Nella Cattedrale Metropolitana della città dell’Andalusia, nel sud della Spagna, la Messa di beatificazione di Maria de la Concepción (Conchita) Barrecheguren presieduta dal cardinale Marcello Semeraro. “Marìa Conchìta ha dato frutto abbondante – ha detto nell’omelia il prefetto del Dicastero delle Cause dei Santi – perché è sempre stata unita a Cristo, anche nelle ore buie della prova”, illuminando tutto con la sapienza della Croce
Adriana Masotti – Città del Vaticano
La presenza di Dio nella fragilità umana: nel brano tratto dalla seconda Lettera ai Corinzi, prima lettura della Messa con rito di beatificazione di Maria de la Concepción (Conchita) Barrecheguren, celebrata nella Cattedrale di Granada, l’apostolo Paolo paragona i cristiani a un vaso di creta, ma – afferma nella sua omelia il cardinale Marcello Semeraro – in questo vaso di creta, che siamo noi, c’è un tesoro inestimabile ed è Cristo”. Il prefetto del Dicastero delle Cause dei Santi parte da qui per presentare la nuova beata e la sua breve ma intensa vita cristiana, chiara dimostrazione di questo “paradosso”. “La sua vita terrena fu breve – appena ventidue anni – e, per di più, molto presto segnata dalla sofferenza e dalla malattia – afferma Semeraro -. Davvero un vaso di creta! In lei, però, si è realizzato quello che scrive l’Apostolo: ‘tribolati da ogni parte, ma non schiacciati; siamo sconvolti, ma non disperati… portando sempre e dovunque nel nostro corpo la morte di Gesù, perché anche la vita di Gesù si manifesti nel nostro corpo’”.

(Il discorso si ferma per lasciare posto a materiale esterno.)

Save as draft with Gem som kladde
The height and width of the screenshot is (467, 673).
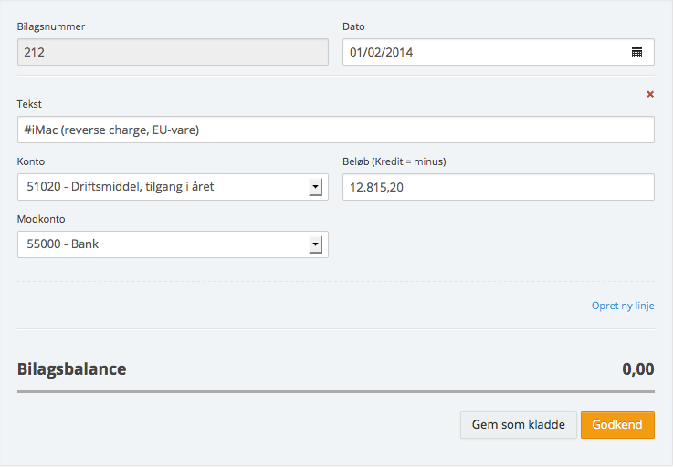click(x=518, y=425)
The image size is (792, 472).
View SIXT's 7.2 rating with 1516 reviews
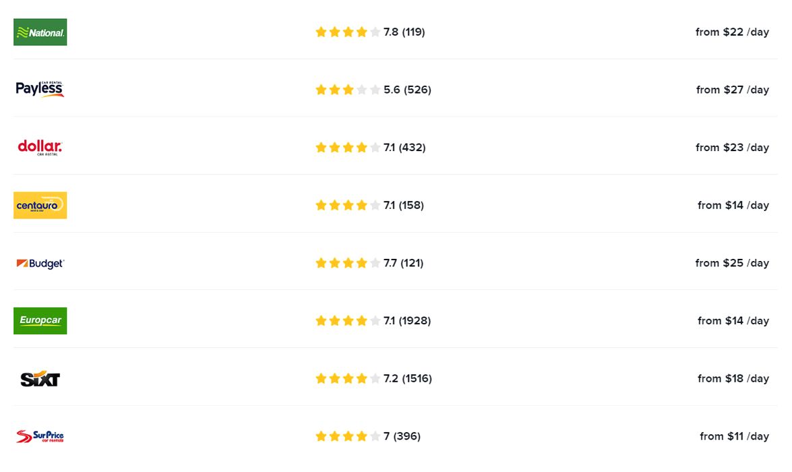coord(407,379)
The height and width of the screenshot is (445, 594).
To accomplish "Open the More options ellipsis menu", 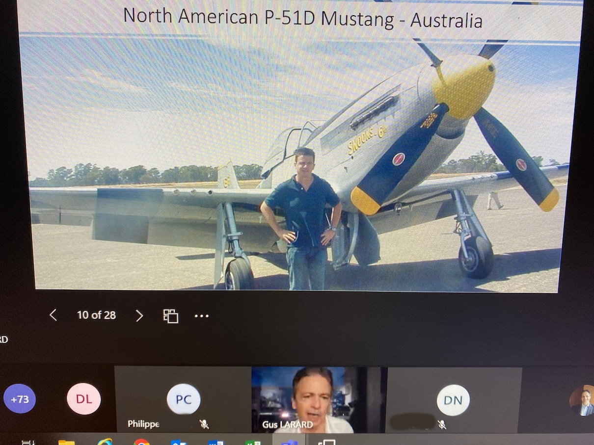I will click(202, 316).
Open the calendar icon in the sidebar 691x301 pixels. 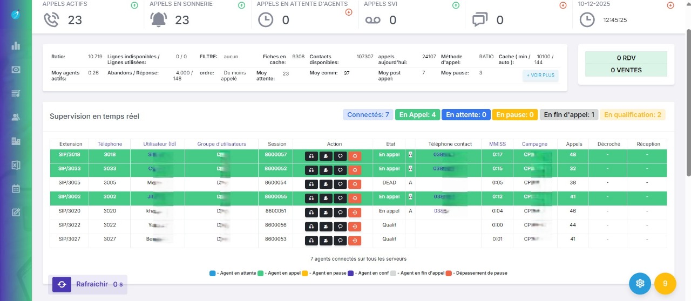click(16, 189)
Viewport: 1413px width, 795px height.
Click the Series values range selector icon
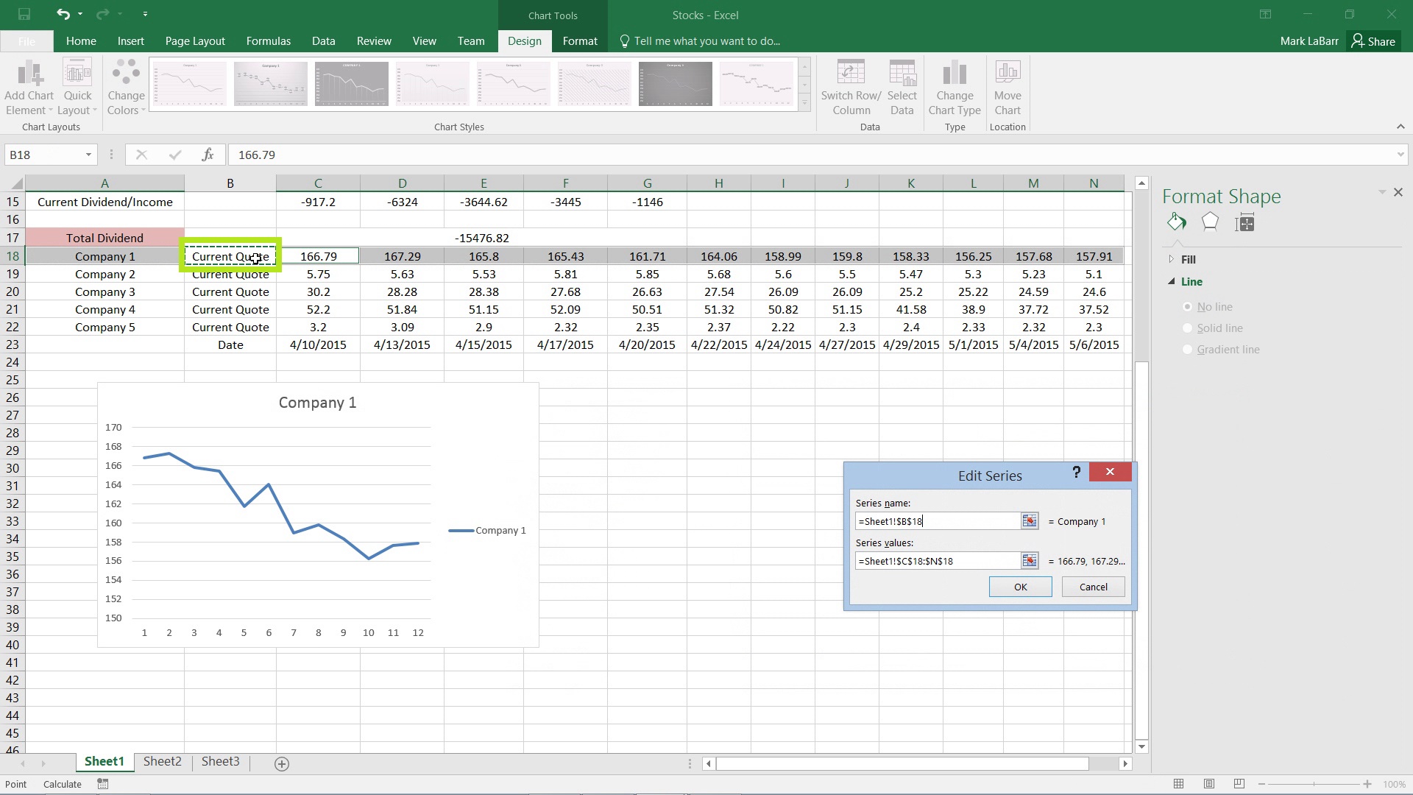1029,560
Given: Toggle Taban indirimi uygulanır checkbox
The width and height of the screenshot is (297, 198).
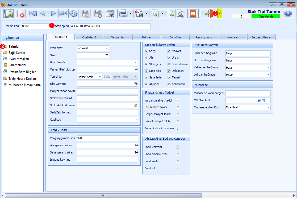Looking at the screenshot, I should click(178, 129).
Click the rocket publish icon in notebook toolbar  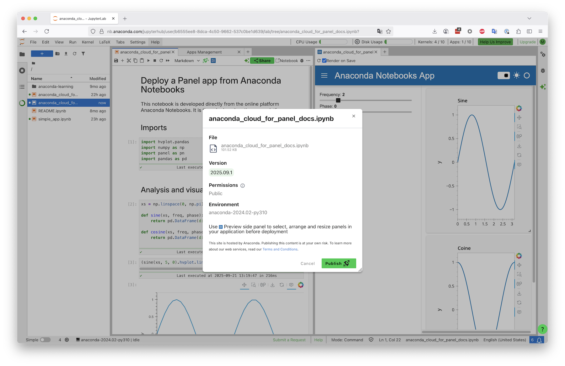click(206, 61)
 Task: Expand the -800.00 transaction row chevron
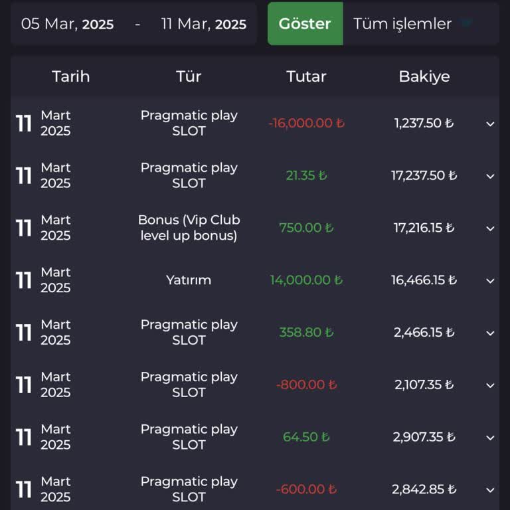click(490, 385)
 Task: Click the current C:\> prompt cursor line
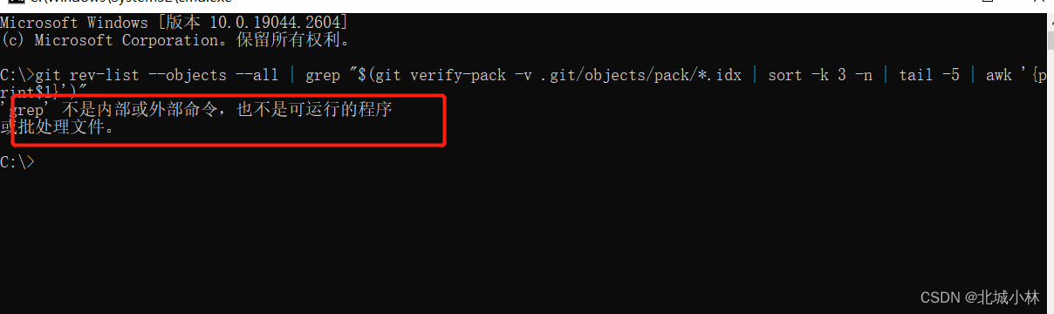point(18,161)
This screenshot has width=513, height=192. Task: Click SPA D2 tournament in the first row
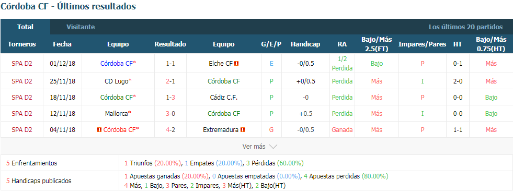22,64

Con Cristo anche nelle ore più buie dell’esistenza
Il porporato ripercorre quindi la vita di Maria Conchita nata a Granada il 27 novembre 1905 da una coppia a cui non mancavano i beni materiali, ma soprattutto quelli spirituali tanto che il padre, Francisco, rimasto vedovo si fa religioso redentorista e ora è venerabile. “L’educazione religiosa ricevuta dai genitori – prosegue il cardinale – dispose Conchita ad accettare con serenità e gioia i molti disagi provocati da una salute sempre più gravemente compromessa”. A sostenerla nella fatica, la frequenza ai Sacramenti e in particolare la comunione quotidiana e la devozione alla Vergine Maria. Sperimentò così che chi rimane in Gesù porta molto frutto. “Maria Conchita – afferma il prefetto – ha dato frutto abbondante perché è sempre stata unita a Cristo e mai si è distaccata da lui, anche nelle ore buie della prova. Dovette, difatti, affrontare avversità umanamente superiori alle sue deboli forze, come la malattia mentale della madre, le sue proprie sofferenze fisiche e, nell’ultima fase dell’esistenza terrena, quelle provocate dalla tubercolosi”.
Una vulnerabilità accettata e vissuta nella solidarietà
Quella di Maria Conchita era una condizione di fragilità riconosciuta e accettata. Non è facile accettare di essere vulnerabili, osserva Semeraro, ma la vulnerabilità fa parte della dimensione umana e, in quanto tale, è “una dimensione che ci interpella” e sollecita risposte “nella forma della solidarietà”. Il cristiano conosce infatti “il Dio che si è fatto carne” per cui la debolezza umana diventa luogo dell’amore e della fraternità. La debolezza, fa notare, può diventare anche elemento di un’etica condivisa con i non credenti, base quindi “per un’armonica convivenza sociale”.
L’affidamento totale e fiducioso a Dio
“Il mio amore sarà un Dio crocifisso, il mio cibo la preghiera, la mia fortezza l’Eucaristia”, scriveva Maria Cochita che, afferma il cardinale Semeraro, oggi “diventa per tutti noi modello da imitare” di cui rendere grazie al Signore e conclude: “Soprattutto a chi è nella sofferenza e nella prova, la beata Maria Conchita, con l’offerta della sua giovane, breve esistenza e con l’affidamento totale e fiducioso in Dio, mostra come la conformazione a Cristo, nell’amore crocifisso, trasforma la sostanza della vita, anche la più complessa e difficile”.